Third quarter numbers of Dubai based banks underline the strong recovery in the economy and the overall optimism in their assets and profits growth. Emirates NBD, the largest bank in the UAE by total income and branch network reported a 51 per cent increase in the net profits to Dh3.9 billion for the first 9 months of 2014.

Dubai Islamic Bank (DIB), the largest Islamic Bank in the UAE by assets reported Dh2 billion net profits for the first nine months of this year. For the third quarter the bank reported Dh723 million net profits, up 57 per cent compared to Dh461 million in the same quarter last year.

In Abu Dhabi, Union National Bank (UNB) surprised positively with its net income growth jumping to 22 per cent after two muted quarters with single digit growth. The third quarter profits were largely driven by increase in volumes across the various business segments.

Abu Dhabi Commercial Bank’s (ADCB) and First Gulf Bank’s (FGB) double-digit net income growth trends remained solid in the third quarter. Key drivers were very similar to the previous quarters such as acceleration in loan growth, resilient net interest margins (NIMs) stellar non-funded income generation and lower cost of risk.

While the continuing decline in oil prices could be a medium term worry for the banking sector, analysts say banks that are heavily dependent on government deposits for liquidity will face higher cost of funding. If a prolonged slump in oil prices is to impact economic activities in the country, it could have adverse impact on profitability and asset quality which may be reflected on balance sheets after a lag of at least two quarters from now.

Increase in profitability of the banking sector this year is expected to boost internal capital generation, maintaining banks’ strong Tier 1 capital levels at around 16 per cent. In addition to the shock absorption capacity, the robust capital metrics is expected to maintain its strong funding and liquidity profiles.

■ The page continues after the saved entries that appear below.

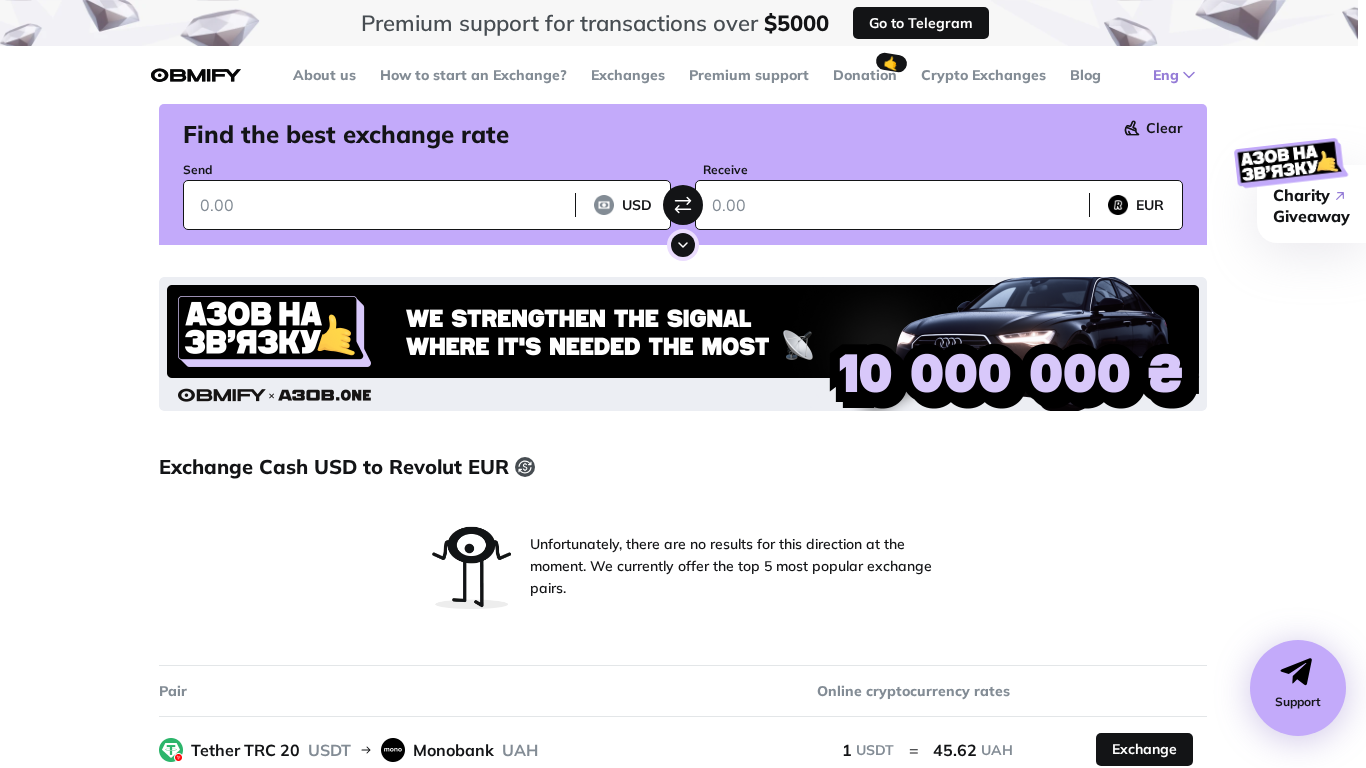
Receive (725, 169)
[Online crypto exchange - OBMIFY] (196, 75)
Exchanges (628, 75)
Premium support (749, 75)
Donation (865, 75)
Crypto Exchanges (983, 75)
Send (197, 169)
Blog (1085, 75)
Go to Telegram (921, 23)
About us (324, 75)
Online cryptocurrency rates (913, 691)
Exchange (1144, 749)
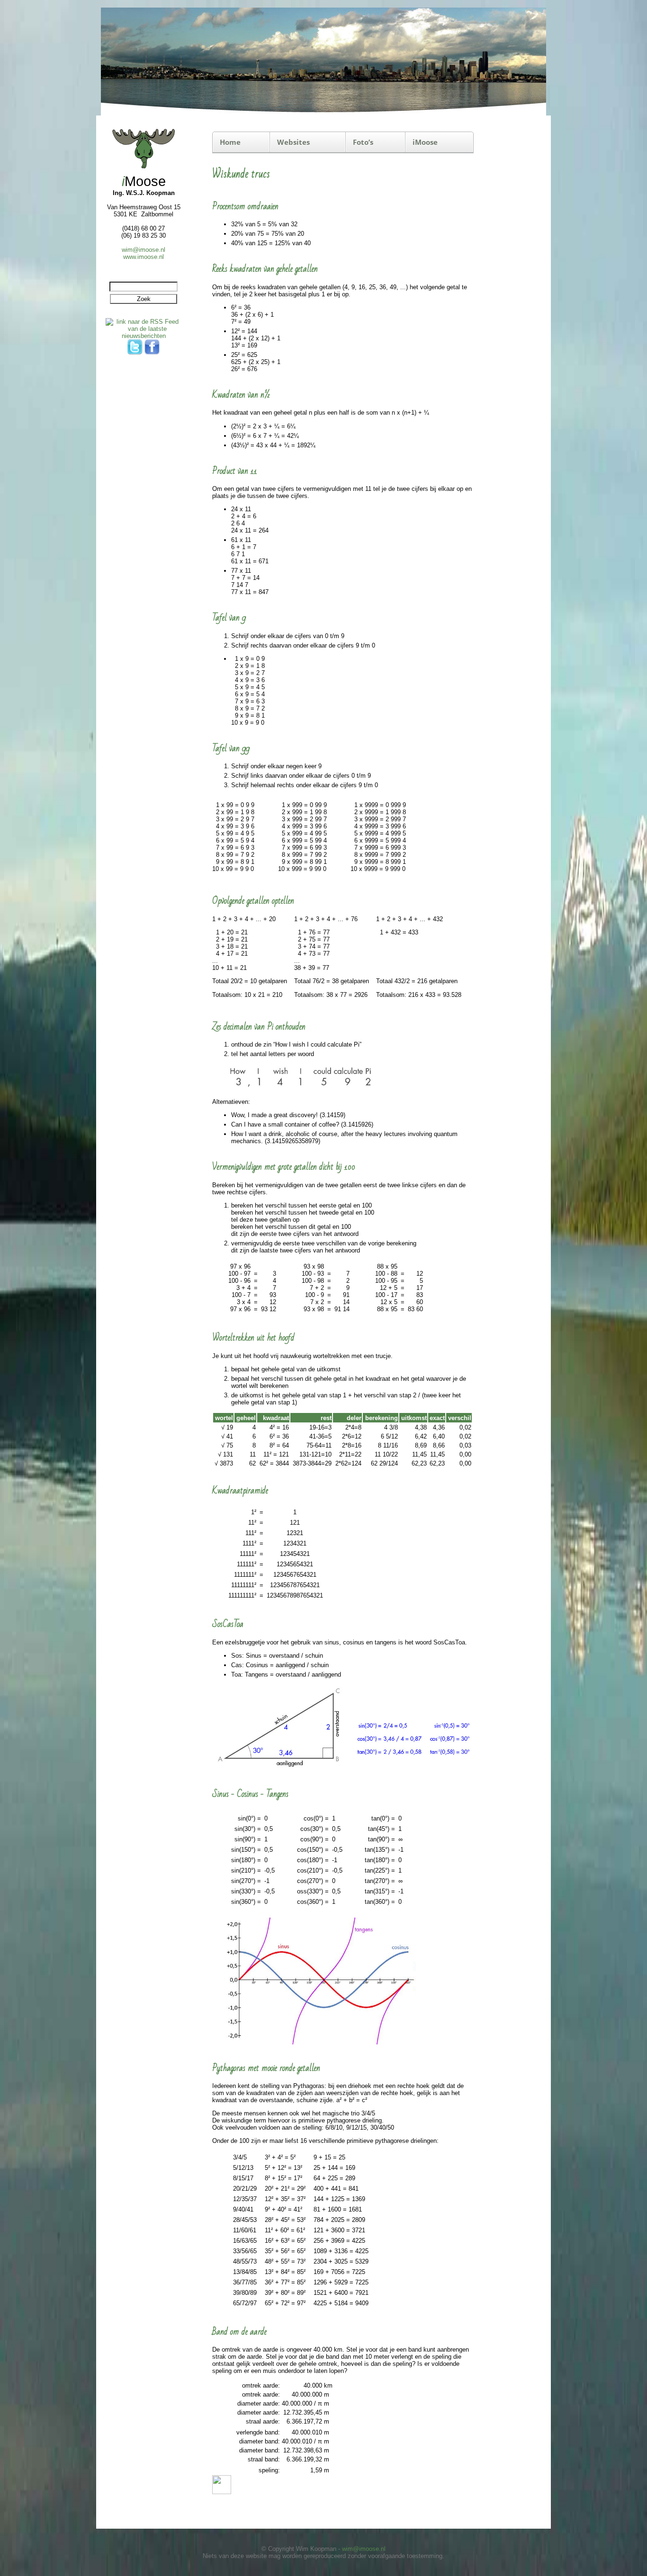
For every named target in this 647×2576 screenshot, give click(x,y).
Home (230, 142)
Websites (293, 142)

“The cash-rich federal government and stronger Abu Dhabi-based GRIs will continue to remain a key and stable source of deposits, limiting the system’s dependence on confidence-sensitive market funding,” Nitish Bhojnagarwala, Assistant Vice President of Moody’s.

The strength of the UAE banks’ liquidity is reflected in the banking system’s liquid assets-to-total assets ratio of around 30 per cent (stable at these levels since 2012) as well as a loans-to-deposit ratio of 91 per cent as of December 2013 (down from 108 per cent in December 2008).

Analysts say the short to medium term outlook is strong for the UAE banking sector. “The UAE banks are amply capitalised, liquid, provisioned and with stable profits, reflecting prudent regulation by the central bank in recent years. The dollar peg is fairly secure. Unlike in 2009, there does not appear to have been any withdrawal of deposits from foreign institutions,” said Garbis Iradian, Deputy Director of Institute of International Finance.